- _GIVEN TASK_
Return the items below word for word, without the pictures.

[Dataset excerpt]
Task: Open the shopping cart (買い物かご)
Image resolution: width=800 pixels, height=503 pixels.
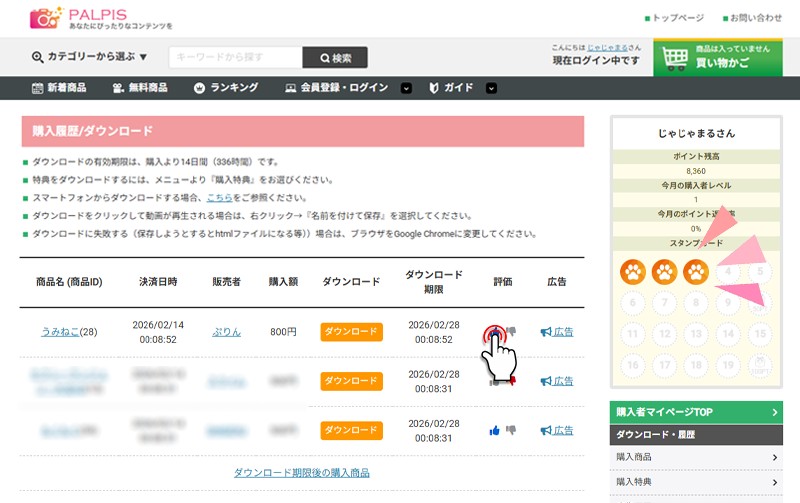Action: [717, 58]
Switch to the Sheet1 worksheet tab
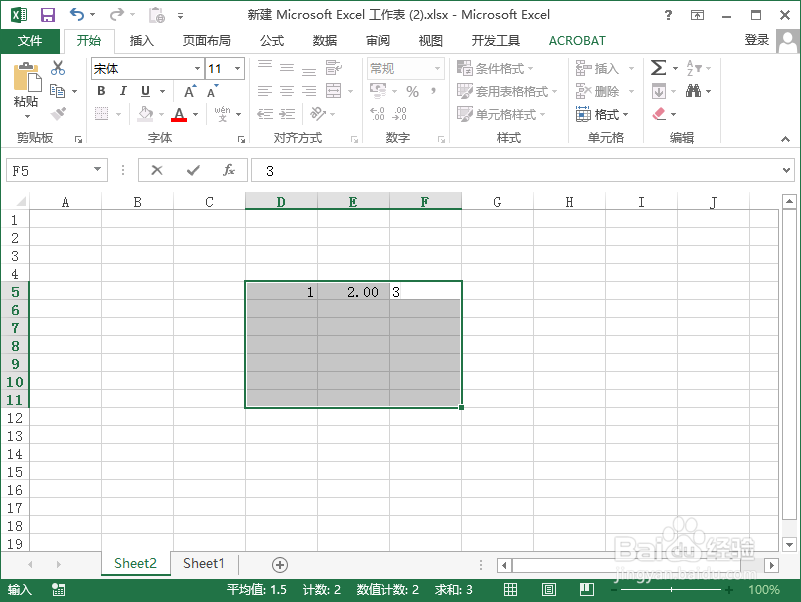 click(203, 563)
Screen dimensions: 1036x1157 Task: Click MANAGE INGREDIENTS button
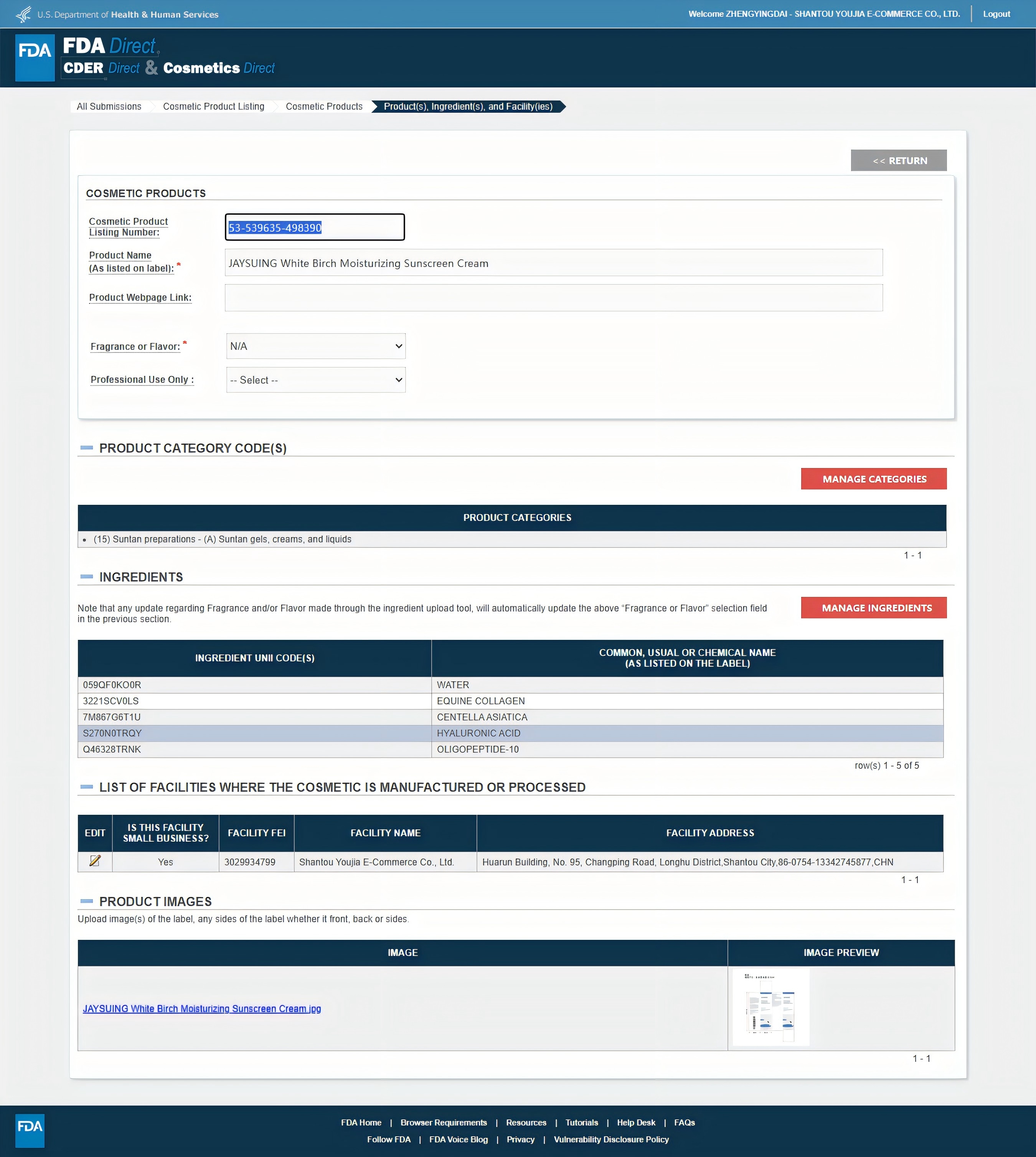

- _ANSWER TO THIS PROBLEM_
Task: Open the shopping cart (買い物かご)
Image resolution: width=800 pixels, height=503 pixels.
Action: [717, 58]
Switch to the Sheet1 worksheet tab
 click(203, 563)
Screen dimensions: 1036x1157 Task: Click MANAGE INGREDIENTS button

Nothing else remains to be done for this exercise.